Ensure you have Rust and Cargo installed.
-
Clone the repository:
git clone https://github.com/lazarcloud/rust-logistic-regression.git cd rust-logistic-regression -
Build the project:
cargo build --release
The project expects training data in the data/ directory. You need two CSV files:
data/Fake.csvdata/True.csv
Note: The current CSV parser expects a specific simple format. Ensure your data matches the expected structure.
If no saved model exists (model.json), running the program will automatically start the training process:
cargo run --releaseOutput:
- Loads data from
data/Fake.csvanddata/True.csv. - Trains the Logistic Regression model (default: 1000 epochs).

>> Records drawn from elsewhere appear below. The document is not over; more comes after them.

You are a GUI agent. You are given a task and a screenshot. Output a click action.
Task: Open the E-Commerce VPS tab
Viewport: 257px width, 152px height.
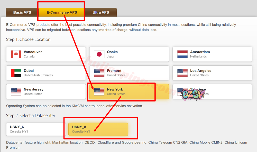pos(62,13)
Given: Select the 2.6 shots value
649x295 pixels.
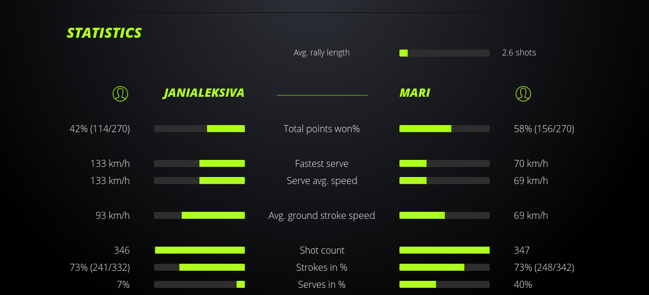Looking at the screenshot, I should pyautogui.click(x=519, y=53).
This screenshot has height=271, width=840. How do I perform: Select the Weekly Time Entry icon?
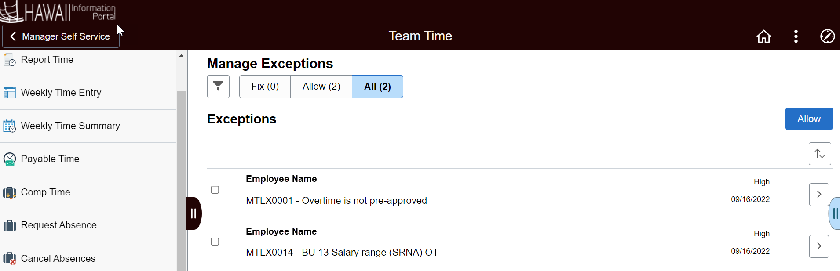[x=9, y=93]
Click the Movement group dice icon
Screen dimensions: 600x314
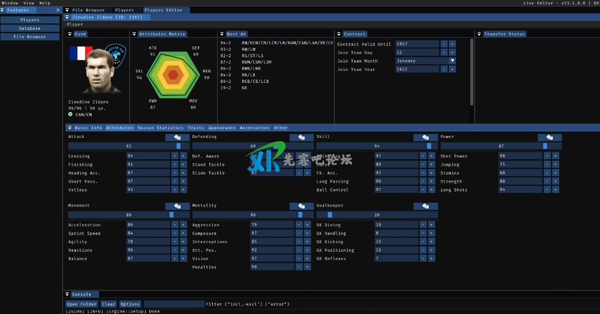pos(177,206)
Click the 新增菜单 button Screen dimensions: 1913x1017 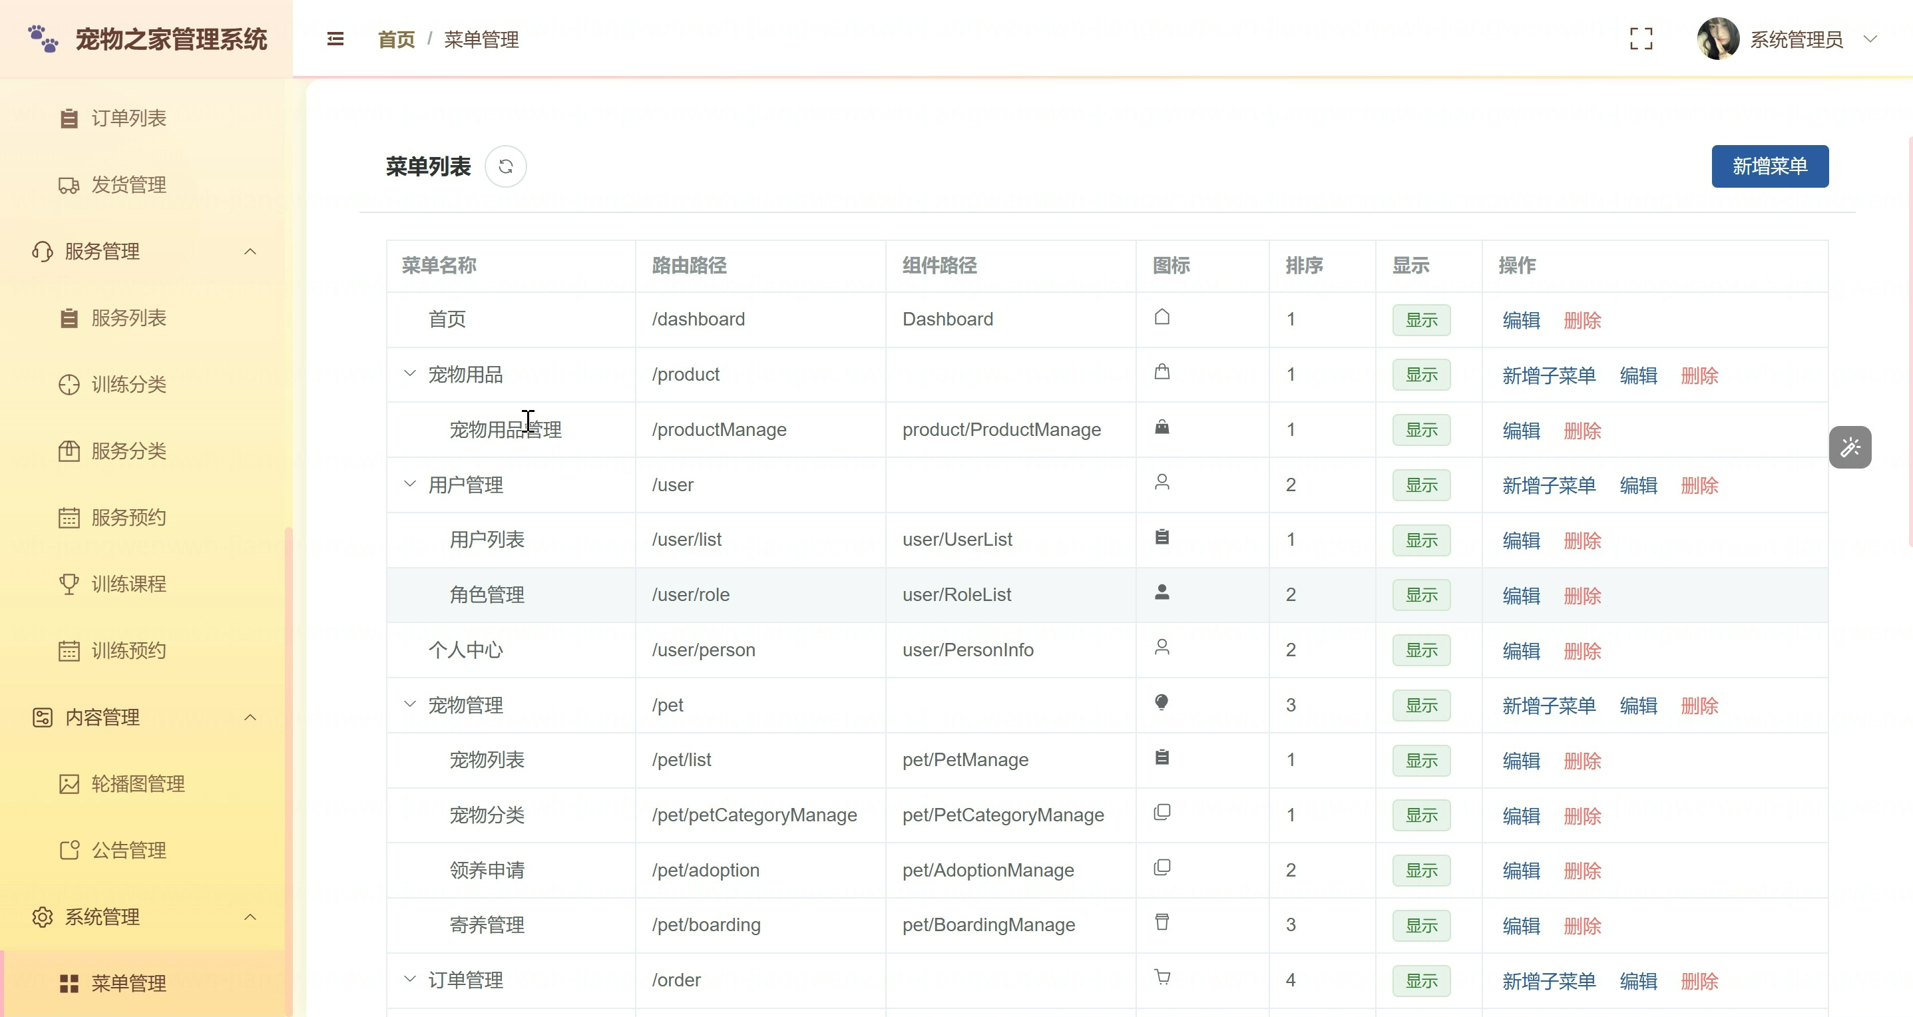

- Evaluates accuracy on a test set (20% of data).
- Displays top 10 indicators for both Fake and Real news.
- Saves the model to
model.json.
If a model.json file is present, the program launches into interactive mode:
cargo run --releaseYou will be prompted to enter a news title and text:
Loaded existing model.
Enter news title and text (or type 'exit' to quit):
> "Breaking: Aliens land in Times Square!"
Prediction: 0.00% chance of being REAL news. Classified as: FAKE
To force retraining, simply delete the model.json file.
Accuracy: ~96.43% (on test set)
Top 10 Indicators of FAKE News: video : -5.1904 breaking : -4.9621 just : -4.3035 watch : -4.1985 gop : -3.9382 us : -3.5669 21st : -3.1620 isis : -3.0849 racist : -2.9408 century : -2.9341
Top 10 Indicators of REAL News: washington : 5.7267 factbox : 4.5522 u : 3.5536 moscow : 3.2589 york : 2.7964 ex : 2.4858 berlin : 2.4630 said : 2.3459 ipsos : 2.3039 says : 2.2567
src/main.rs: Entry point. Handles the flow between training and prediction.src/predict.rs: Core Logistic Regression logic (training, prediction, evaluation).src/vocabulary.rs: Handles text processing and mapping words to numerical indices.src/csv.rs: Data loading and parsing.src/save.rs: Serialization and deserialization of the model.src/cleanup.rs: Data cleaning utilities.
anyhow: Flexible error handling.serde&serde_json: For saving and loading the trained model.